La nouvelle aventure de l'Orchestre Philharmonique de Radio France commença mercredi. Elle ponctuera toute la saison jusqu'au 10 juin. Faire entendre l'intégralité des symphonies de Gustav Mahler au public parisien est un vaste projet duquel on attend de grands moments de musique, de redécouverte et d'émotion. Mon temps viendra, exposition monographique consacrée au compositeur réalisée par la Médiathèque Musicale Mahler, s'ouvre au public dès ce premier concert, au Théâtre des Champs-Élysées.

La soirée débutait par l'Adagio de la Symphonie n°10 dont on connaît quelques achèvements des mains de Barshaï ou de Cooke, entre autres. Maître Chung a choisit de faire entendre ce fragment, mis en exergue d'une programmation par ailleurs rigoureusement fidèle à la chronologie des œuvres. Outre une interprétation relativement composite qui semble n'avoir pas su décider entre plusieurs choix dynamiques possibles, la lecture de cette âpre page parut étrangement extérieure. Avec un temps dangereusement flottant qui entraîna des attaques inévitablement incertaines, une politesse précautionneuse quant aux excès intrinsèques à la partition, un étirement épuisant de certaines phrases sans parvenir à les habiter, cette lecture s'est avérée bien peu satisfaisante.

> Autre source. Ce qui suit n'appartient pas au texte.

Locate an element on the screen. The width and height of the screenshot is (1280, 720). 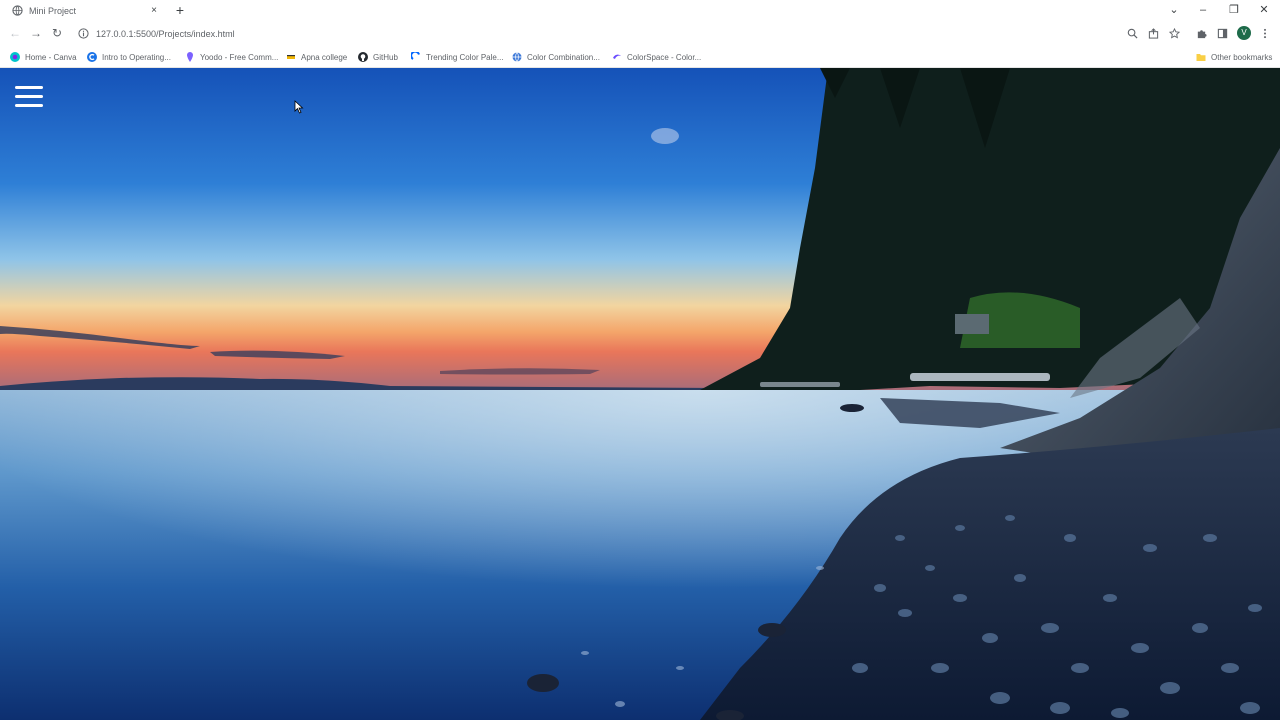
tab-strip: Mini Project × + ⌄ – ❐ ✕ is located at coordinates (640, 10).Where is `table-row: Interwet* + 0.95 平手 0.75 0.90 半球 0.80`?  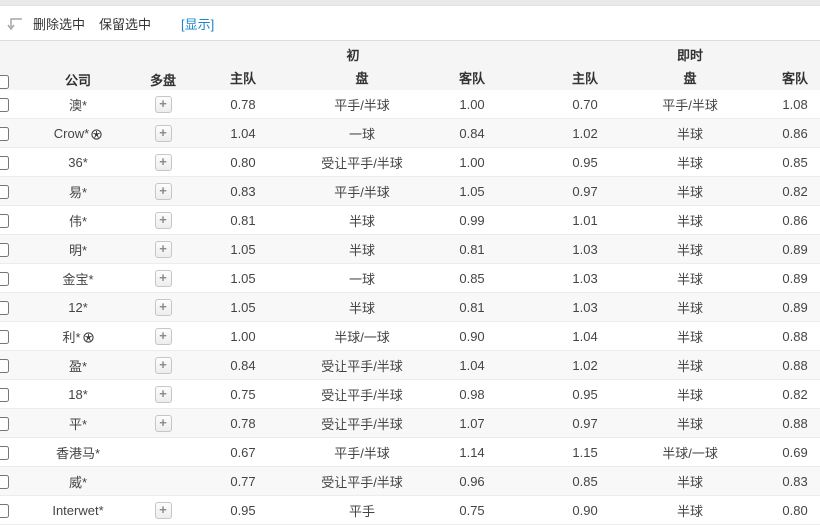
table-row: Interwet* + 0.95 平手 0.75 0.90 半球 0.80 is located at coordinates (410, 510).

La seconde partie du concert nous transportait quelques vingt ans plus tôt, avec l'audition de la Symphonie en ré majeur n°1. Si l'Adagio précédent n’enthousiasmait guère, l'écoute d'une exécution approximative déçoit plus encore. Avec un Langsam imprécis, un deuxième mouvement moins chaotique, un Feierlich und gemessen bien amorcé mais qui trop vite s’égare, une fin surcontrastée dont les tutti s’affirment plus bruyants que puissants, on se demande ce qui se passe. Myung-Whun Chung sait autrement conduire des partitions parfois plus exigeantes ; aussi ne comprend-on pas qu'il présente aujourd'hui un travail si peu abouti.

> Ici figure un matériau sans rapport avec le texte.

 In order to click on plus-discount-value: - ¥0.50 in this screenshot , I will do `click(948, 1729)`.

Le surlendemain, dans la Symphonie en ut mineur n°2 « Résurrection », on rencontre les mêmes soucis. Si certains traits sont parfois abordés avec un esprit chambriste plutôt intéressant, ils souffrent bien souvent d'une réalisation hasardeuse. Unissons improbables, soli malpropres, décalages nombreux… que se passe-t-il ? Les choses finissent par trouver un certain ordre avec l'intervention des voix. Petra Lang livre un chant d'une grande plénitude, tandis que Christine Schäfer éclaire l’exécution de ses aigus angevins. Le Chœur de Radio France se montre soigneusement équilibré et fort efficace.

Début de saison chargé, deux concerts très rapprochés, peut-être une certaine tension pour ce« lancement » : tous ces facteurs expliquent peut-être, s’ils ne les excusent pas, les premiers pas mal assurés d'un cycle Mahler qu’on espère voir grandir plus harmonieusement qu’il naît.